Казачка заплакала. Опасливо посмотрев на нас, она поманила мужа в горницу, закрыла за собой дверь и что-то стала говорить ему.
— Упрашивает, наверно, остаться дома, — шепнул Горшков.
— Нет, Лушенька, — послышался из горницы приглушенный голос мужа. — Боюсь… Истинный бог, боюсь. Оно, может, они, конешное дело, и не тронут, а все же страшно оставаться… А ну-ка возьмут да к стенке и поставят. Хлопнут ни за что ни про что, и ваших нет… Поеду, милушка…
Женщина зарыдала.
— Ты, голубушка, дюже-то не убивайся… — слышался голос казака. — Я далеко-то не поеду… Доеду до свата Егора, ежели и оттуда будут отступать, то у свата и останусь.

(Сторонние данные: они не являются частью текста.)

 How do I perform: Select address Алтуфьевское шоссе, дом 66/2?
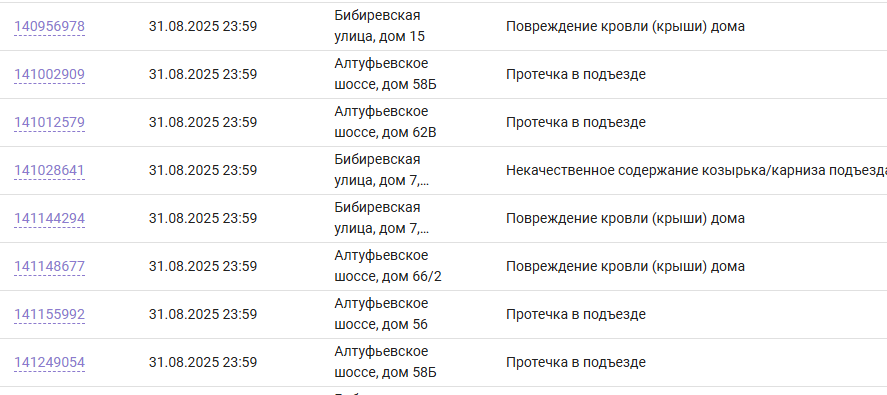[388, 266]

— Побожись! — потребовала жена.
— Вот, ей-богу, не поеду дальше в отступ, — поклялся муж. — Разрази меня господь, коль брешу… Ежели заберут красные и отпустят меня, стало быть, приеду домой… А нет, так, может, служить у них останусь…
Казак оделся, накинул на плечо ремень шашки и, попрощавшись с женой, вышел.
Посидев еще с час, мы тоже пошли на улицу.